A+ R A-

Flavio Lucchini (Italy)

Premio Speciale Galleria Polin
sezione 'scultura'


21 Novembre - 10 Dicembre 2008
Vernissage: 21 Novembre ore 19.00

GALLERIA POLIN
Vicolo S. Pancrazio 3 & 20
Treviso 
tel. 0422 58 000 4
Questo indirizzo e-mail è protetto dallo spam bot. Abilita Javascript per vederlo.

Dal 21 novembre (ore 19:00) al 10 dicembre 2008, la Galleria Polin di Treviso ospita le opere di Flavio Lucchini, art-director di grandi testate di moda che si propone oggi come scultore e artista. La mostra rientra nel progetto di valorizzazione dell'arte contemporanea promosso dal 3° Premio Internazionale Arte Laguna. L'artista si è infatti distinto tra gli iscritti al concorso,  sezione 'scultura', proponendo alla giuria un lavoro di ispirazione new pop di profonda ironia dal titolo  "Three dolls".

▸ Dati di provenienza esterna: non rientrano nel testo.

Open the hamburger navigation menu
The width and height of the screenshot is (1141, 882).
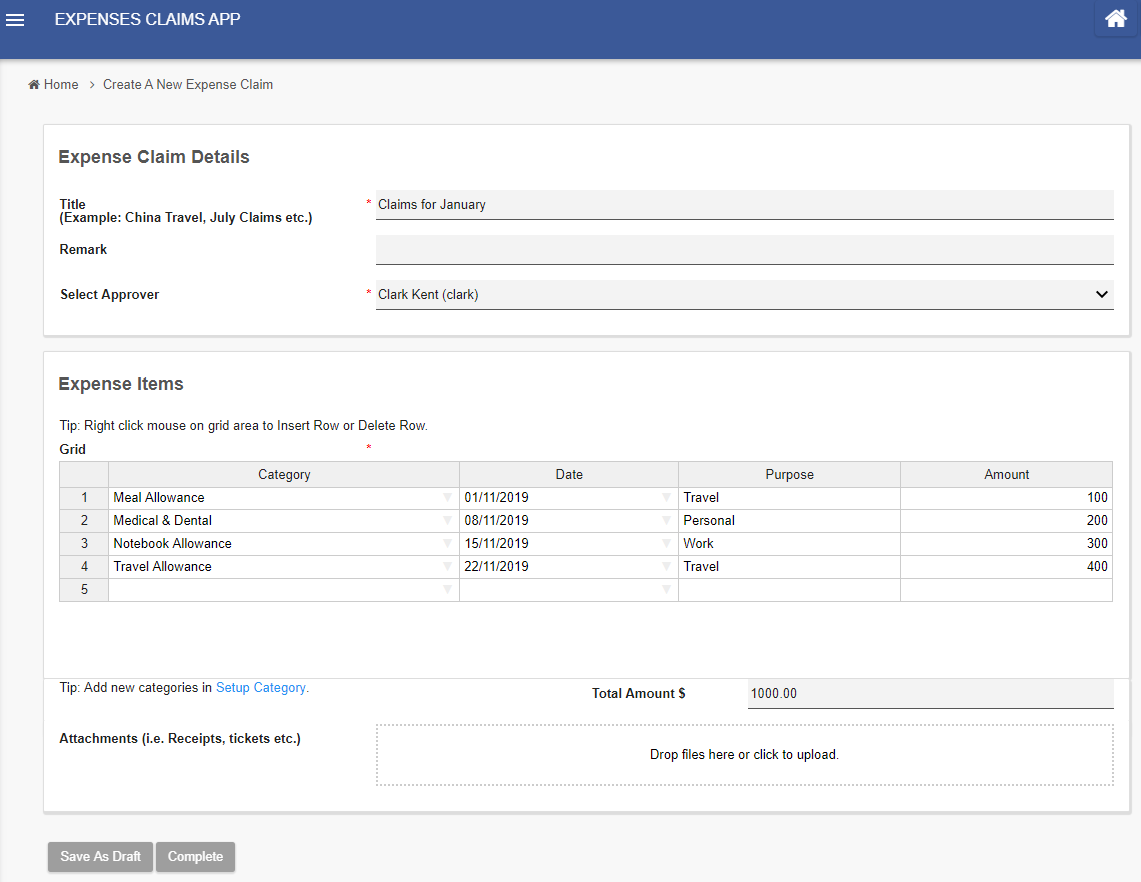click(x=15, y=20)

L’esposizione in programma indaga il mistero dell’abito come espressione sociale e culturale proponendo quadri, sculture, bassorilievi che riflettono sulla contemporaneità. “Un vestito può far dimenticare i mille problemi quotidiani e portarti su un altro piano, facendoti sognare di essere divina. In certi abiti senti la “creazione” e cioè il divino.” Con queste parole l’artista ci introduce alla sua produzione, il cui intento è quello di fissare la creazione in un’opera d’arte più definitiva di un vestito.

L’allestimento è così strutturato:  al civico 3 di Vicolo S. Pancrazio sono esposti i Dress Memory: ricordi di dettagli moda esaltanti, creativi e fantasiosi che si trasformano in oggetti in resina laccata ispirati ai bassorilievi classici, ma che si esprimono con il linguaggio della contemporaneità. Un omaggio alla “Dea” Moda e alla memoria dell’abito volto a divinizzare la donna.

Al civico 20 sono, invece, esposte le colorate Dolls, bambole dipinte con colori fluorescenti o pastello, oppure di resina bianca come fatte di fogli di carta accartocciata recuperata dal cestino. Le Dolls sono adolescenti ingenue e sfrontate che giocano con la propria immagine.  L’abito non è più strumento per «divinizzarsi», ma per giocare, irridere, provocare.